* _TASK DESCRIPTION_: Starting at the line that contains "Given: Open All dates dropdown" and stopping after the line that contains "Task: Open Clients via its sidebar icon", transcribe the listing below exactly; do not include any pictures.
== Segment start ==
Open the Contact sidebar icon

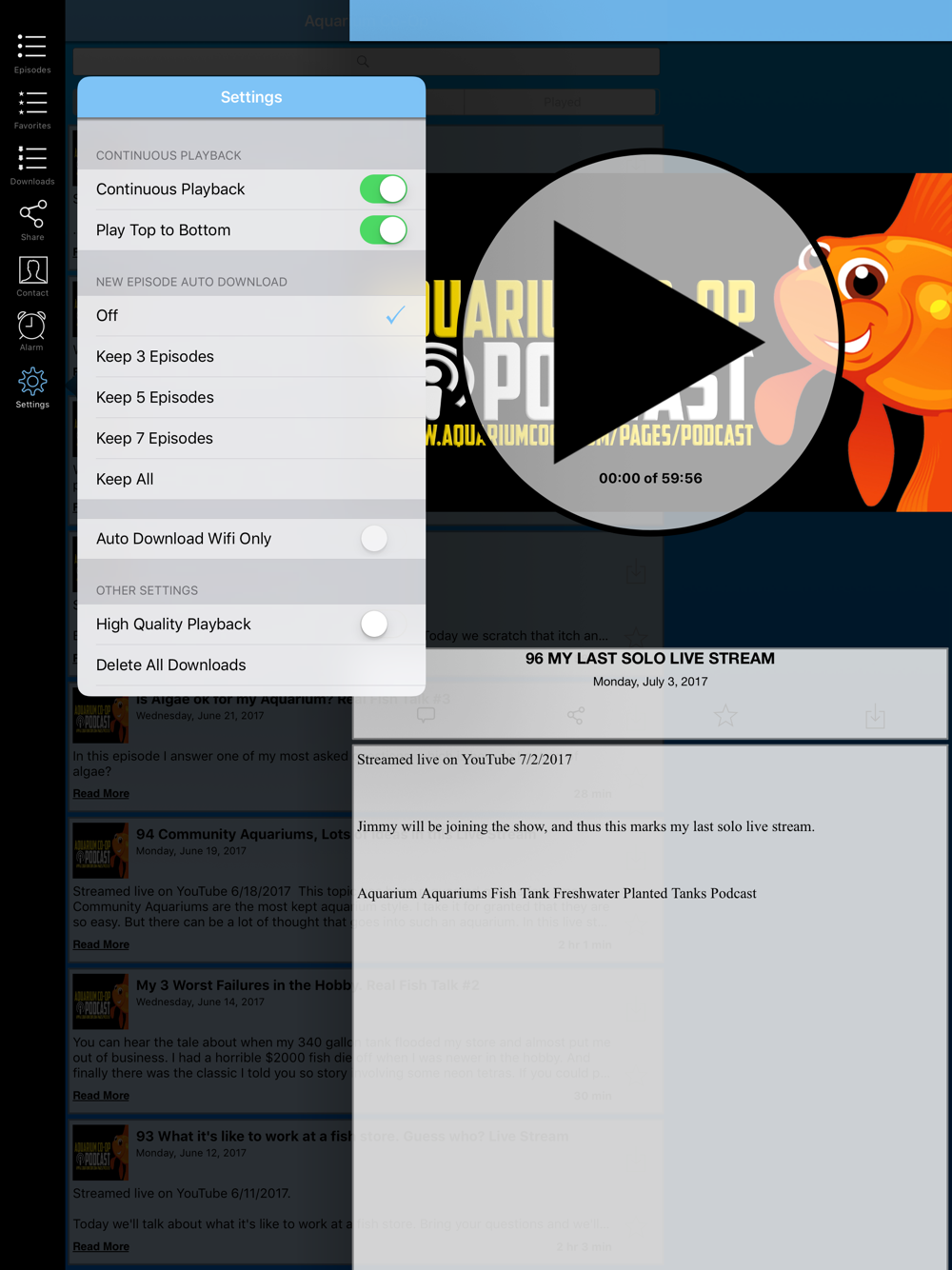pos(31,276)
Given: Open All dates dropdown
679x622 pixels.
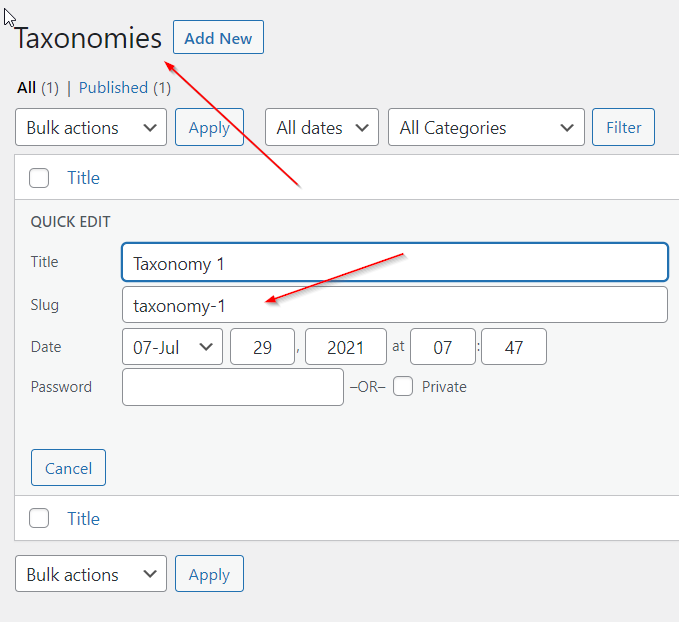Looking at the screenshot, I should point(322,128).
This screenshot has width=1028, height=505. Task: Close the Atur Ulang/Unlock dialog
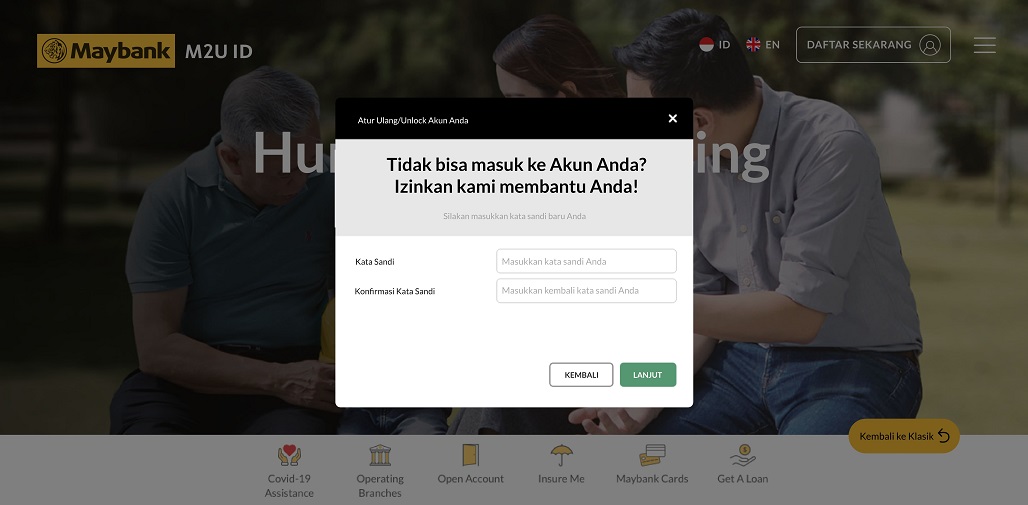[673, 118]
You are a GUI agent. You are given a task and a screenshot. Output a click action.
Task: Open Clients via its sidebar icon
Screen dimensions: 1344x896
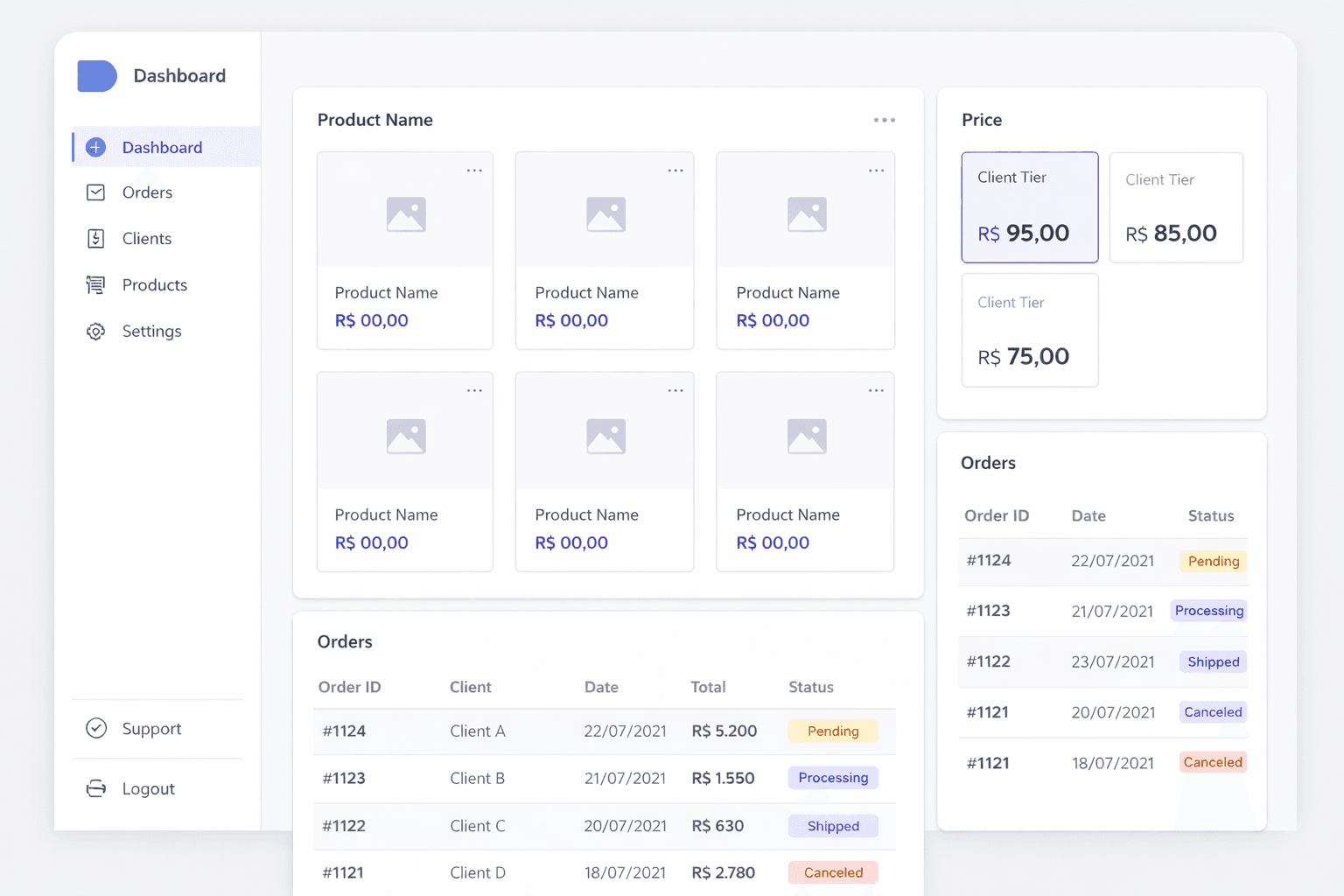tap(95, 238)
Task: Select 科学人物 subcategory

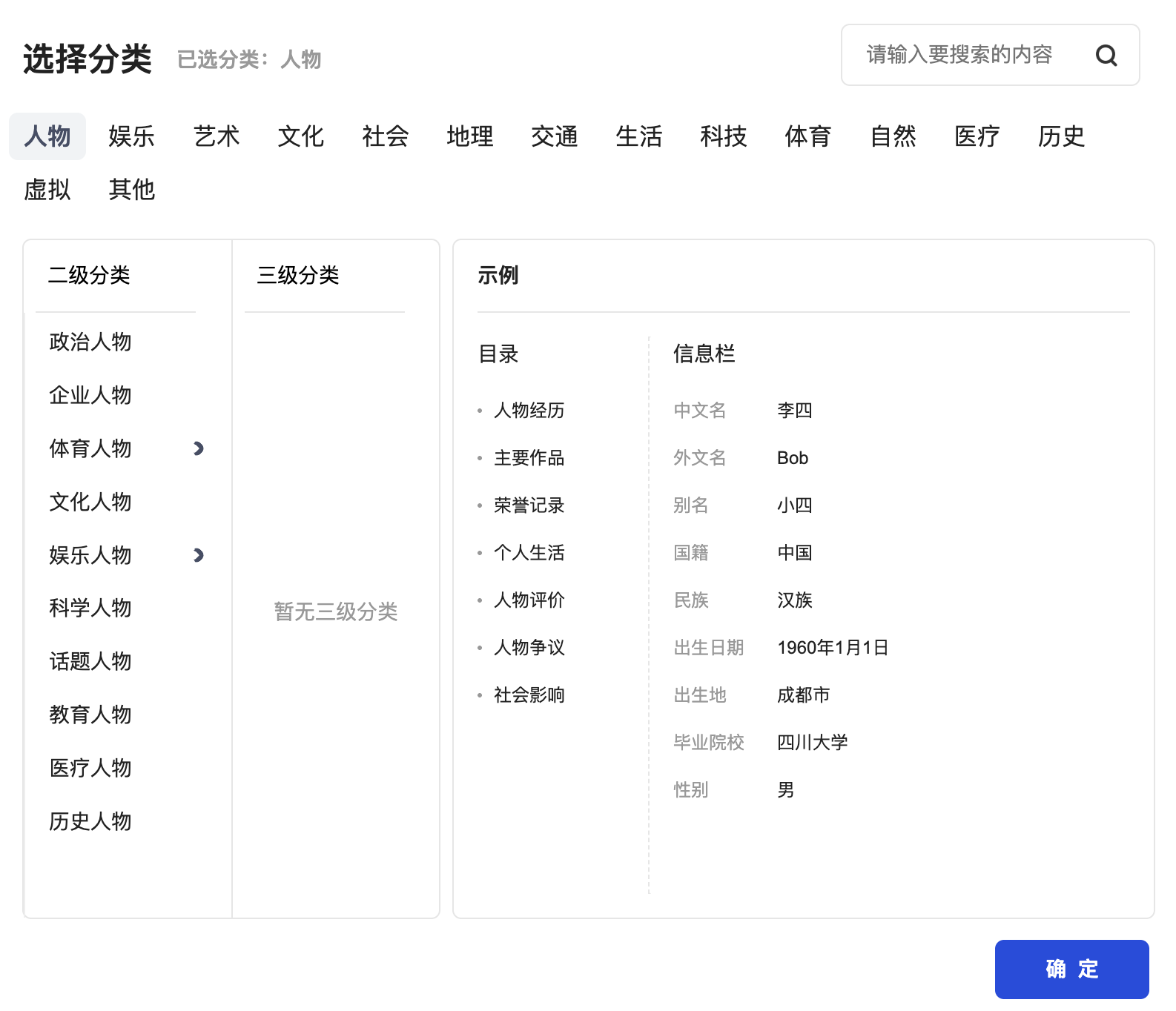Action: coord(90,608)
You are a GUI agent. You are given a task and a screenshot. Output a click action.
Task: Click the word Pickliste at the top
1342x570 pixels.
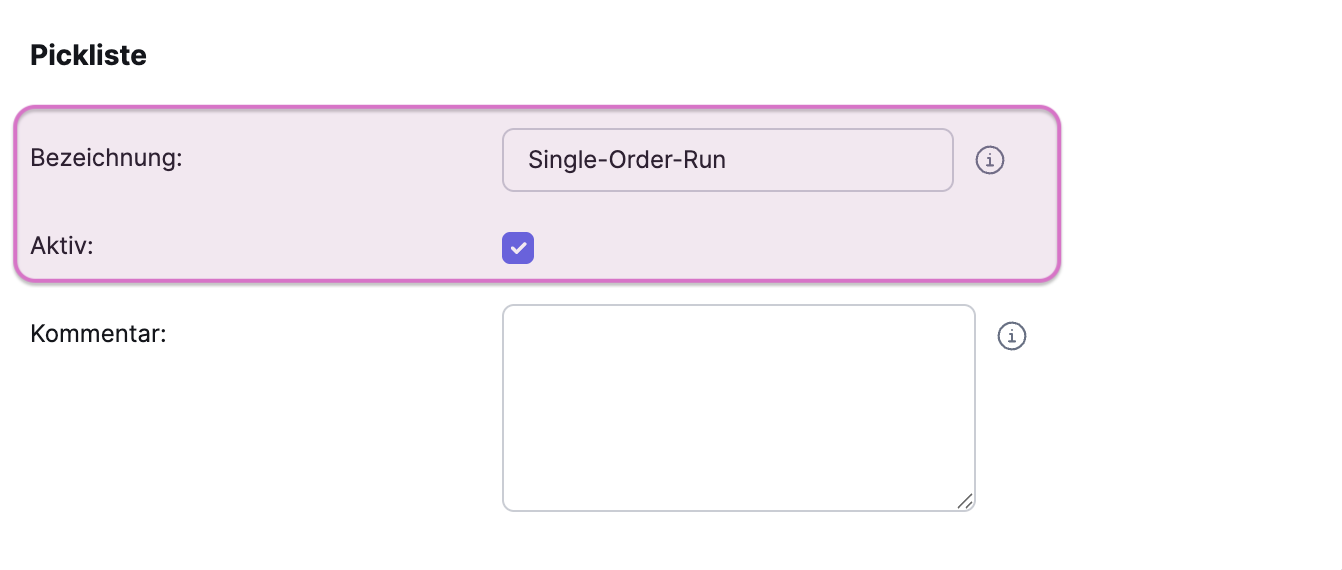(88, 56)
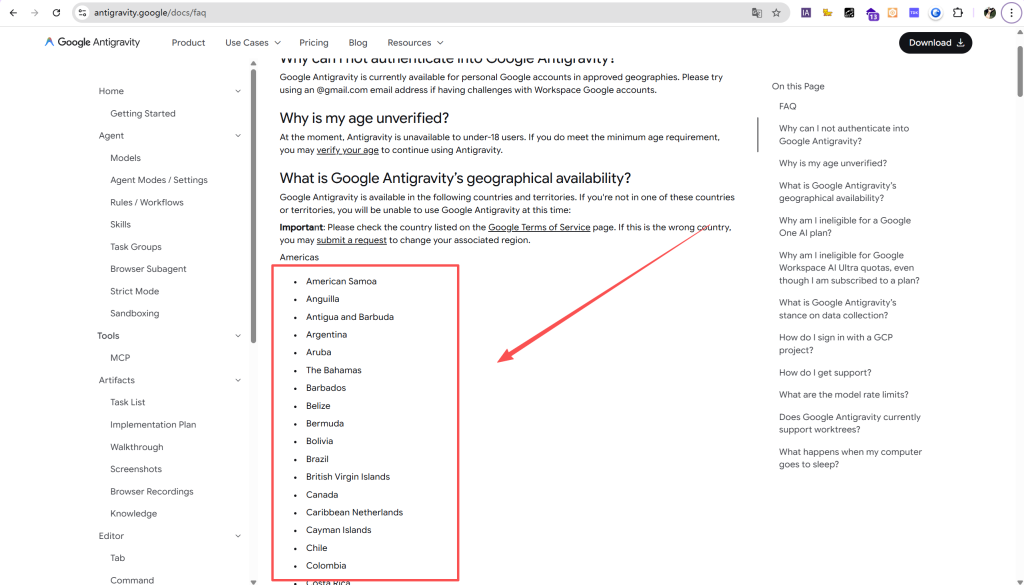Viewport: 1024px width, 585px height.
Task: Go to the Blog in the top navigation
Action: tap(358, 43)
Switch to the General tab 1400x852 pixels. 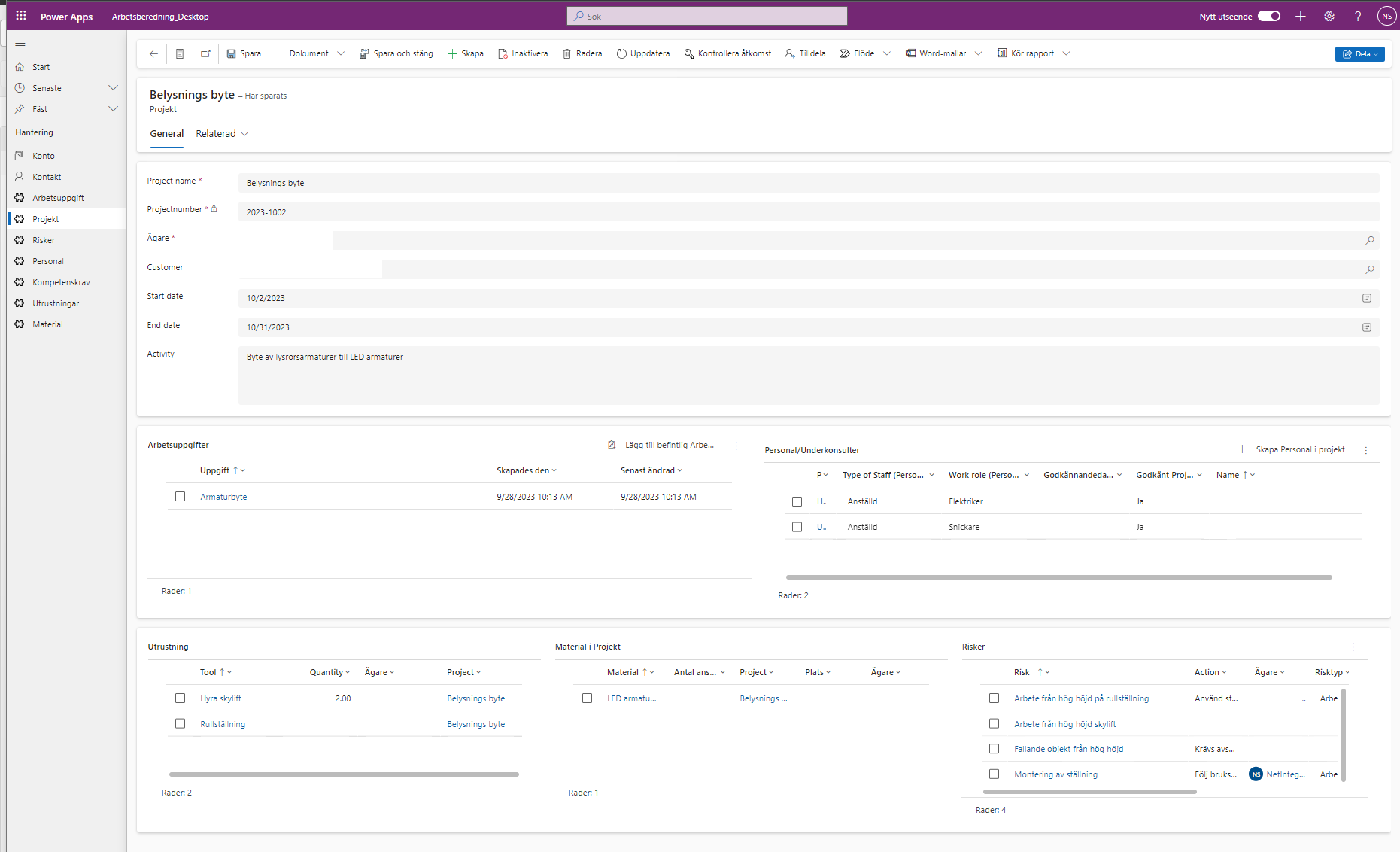(x=166, y=134)
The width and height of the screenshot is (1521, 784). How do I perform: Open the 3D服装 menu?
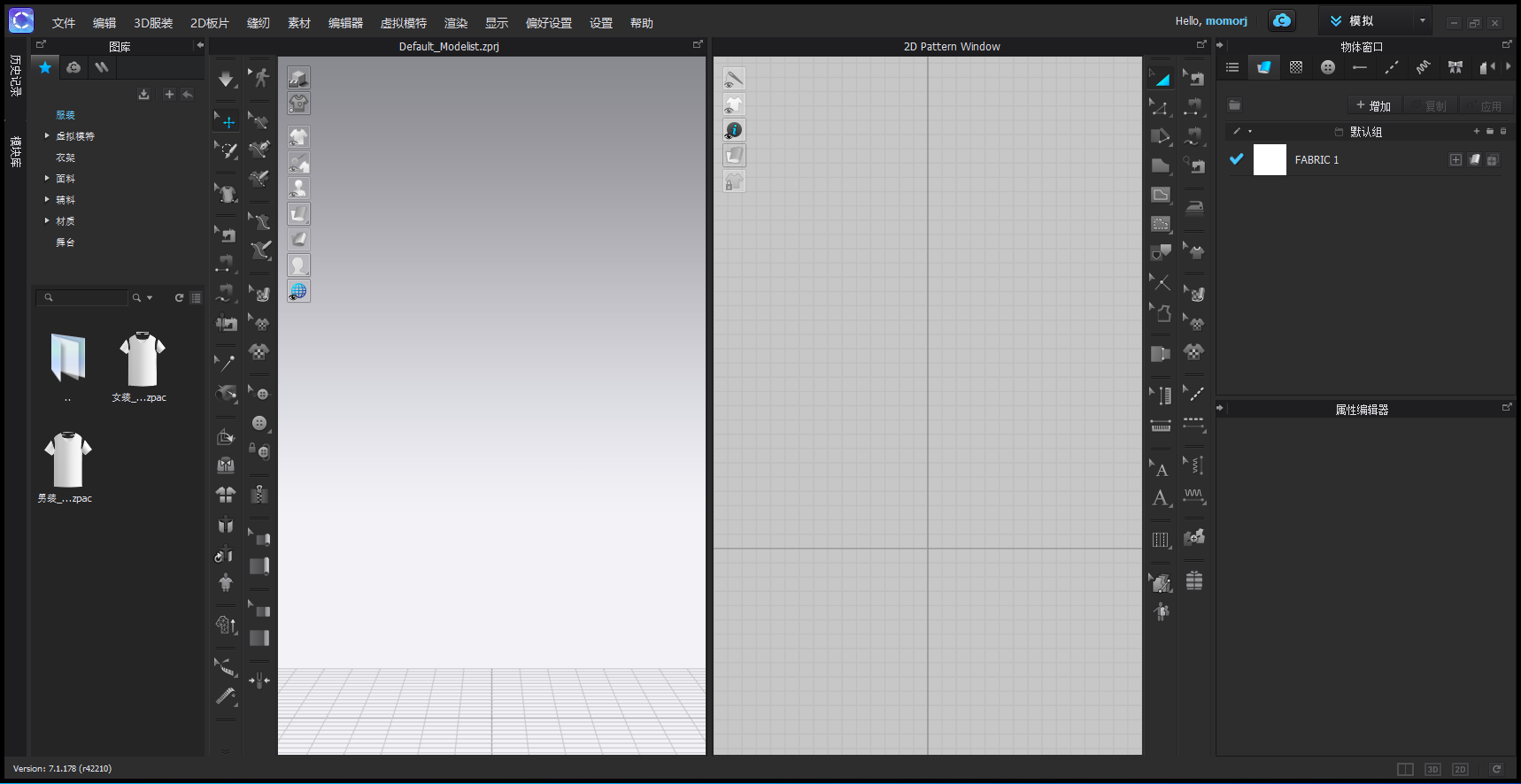point(153,23)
== Segment end ==
* _ANSWER TO THIS TASK_:
Given: Open All dates dropdown
679x622 pixels.
Looking at the screenshot, I should point(322,128).
This screenshot has width=1028, height=505. Task: Close the Atur Ulang/Unlock dialog
[673, 118]
You are a GUI agent. You are given a task and a screenshot. Output a click action.
Task: Open Clients via its sidebar icon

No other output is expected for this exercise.